▶ **EXTRACTED ENTRIES**

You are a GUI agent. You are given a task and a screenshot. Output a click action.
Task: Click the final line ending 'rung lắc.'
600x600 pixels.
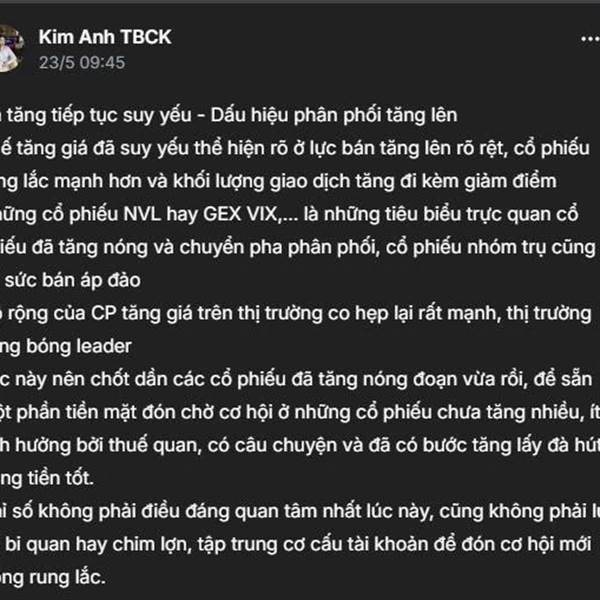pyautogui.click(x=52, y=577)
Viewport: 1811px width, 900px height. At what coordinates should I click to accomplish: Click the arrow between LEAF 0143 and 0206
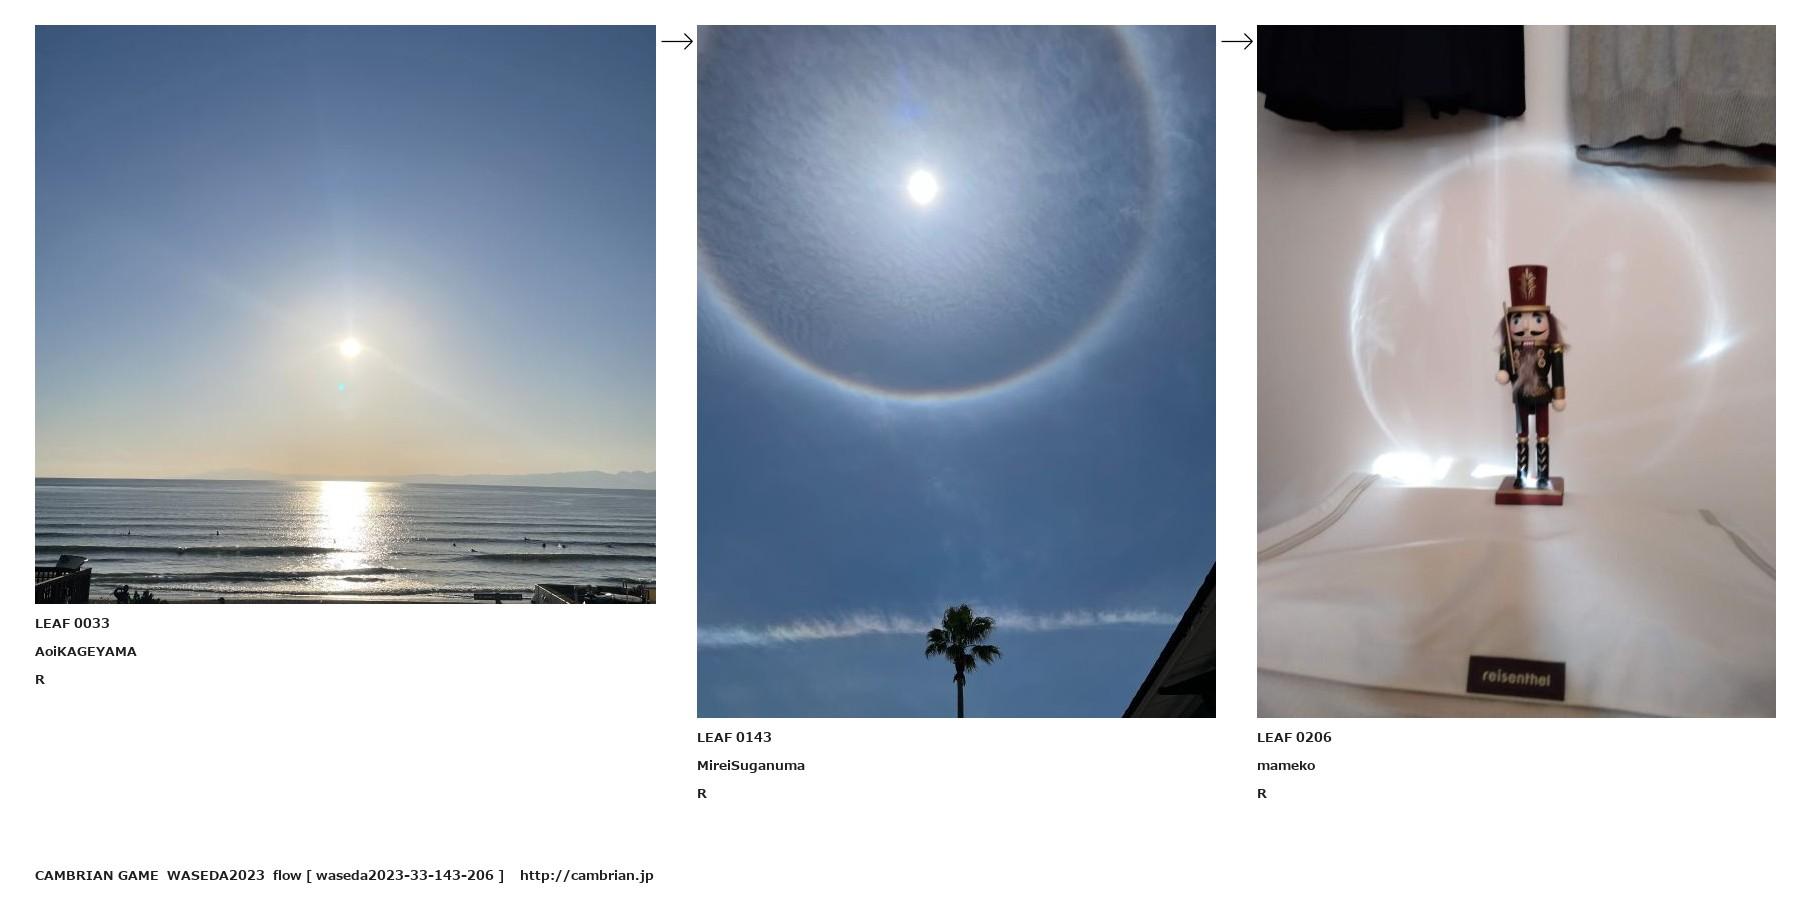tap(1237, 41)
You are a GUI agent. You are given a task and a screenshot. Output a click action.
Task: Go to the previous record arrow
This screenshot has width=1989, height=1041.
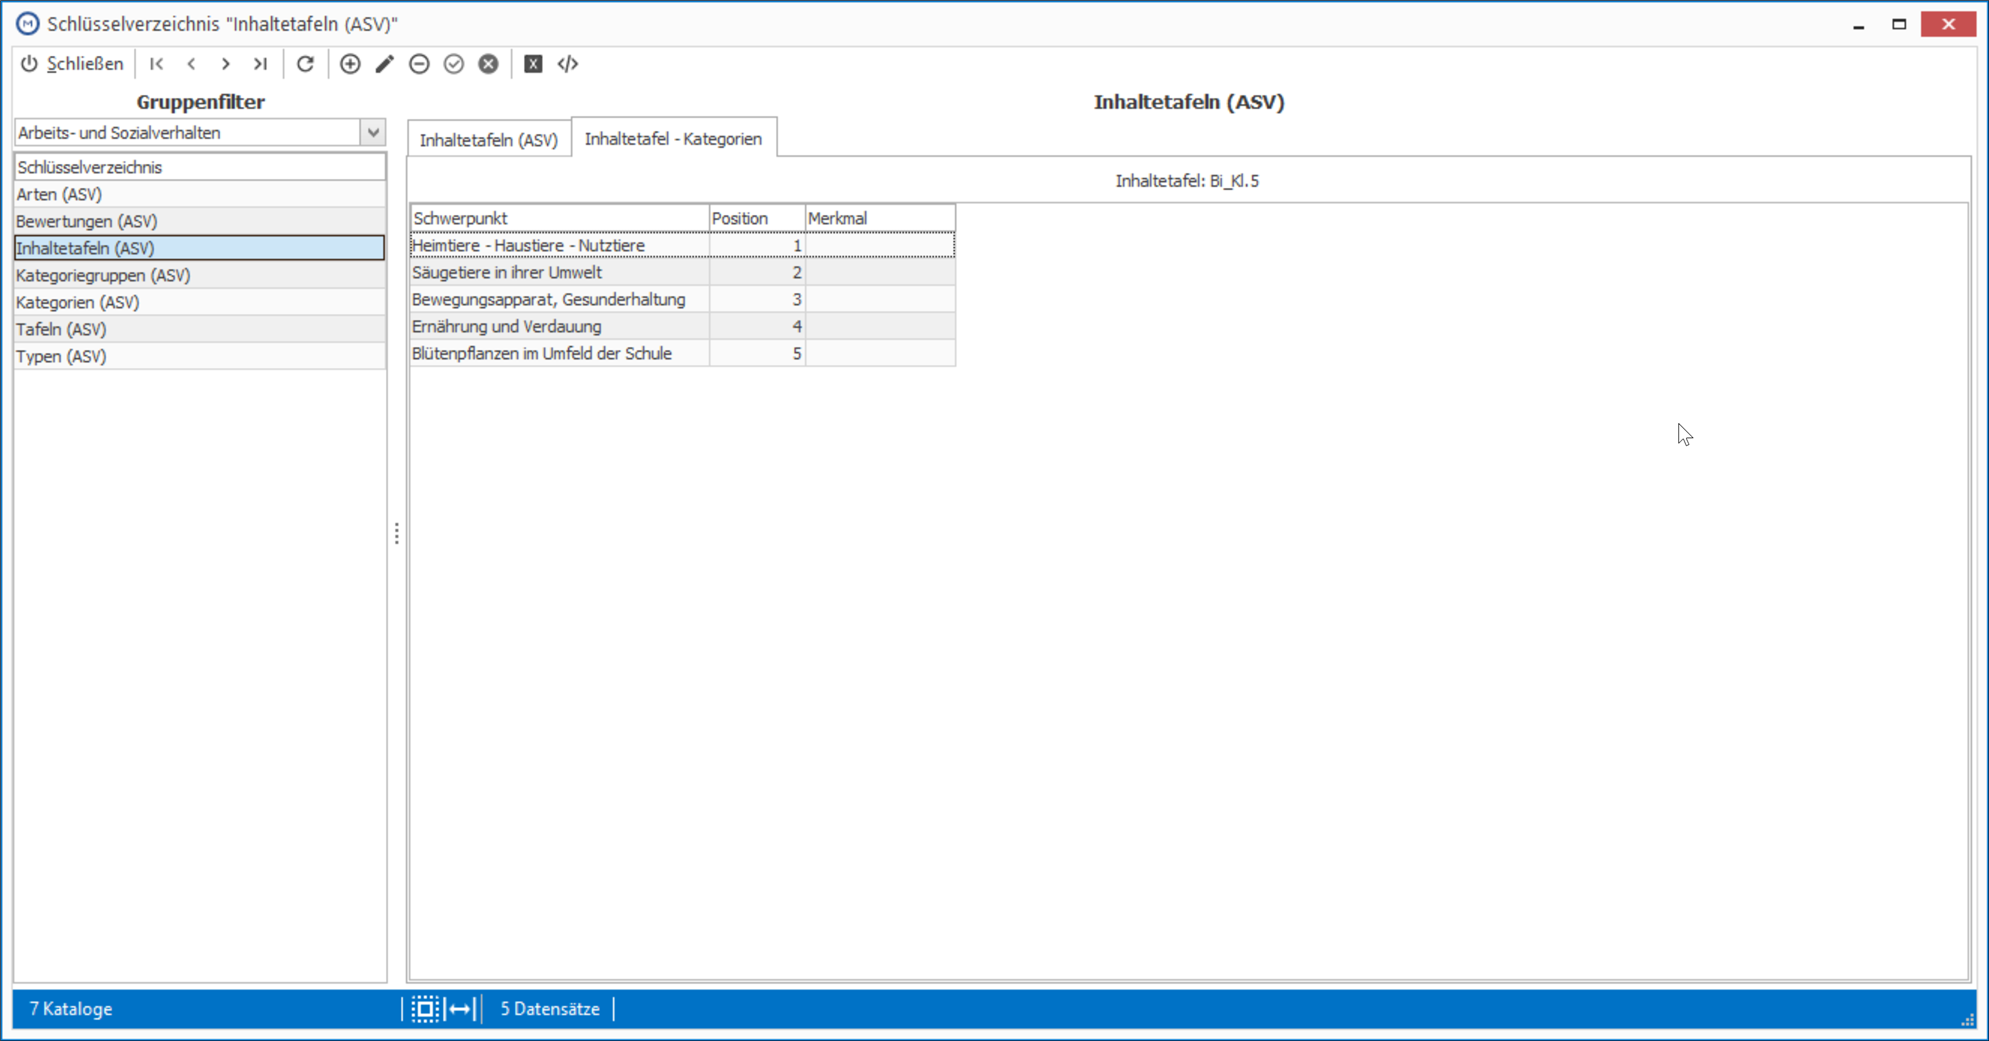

▶ **PROBLEM**
Print each line of the material above exactly, with the pictures removed from your copy.

▶ **WRITTEN SOLUTION**
You are a GUI agent. You are given a task and a screenshot. Output a click action.
Task: Click the final line ending 'rung lắc.'
600x600 pixels.
pyautogui.click(x=52, y=577)
Viewport: 1811px width, 900px height. At what coordinates should I click to accomplish: Click the arrow between LEAF 0143 and 0206
tap(1237, 41)
You are a GUI agent. You are given a task and a screenshot. Output a click action.
Task: Go to the previous record arrow
This screenshot has width=1989, height=1041.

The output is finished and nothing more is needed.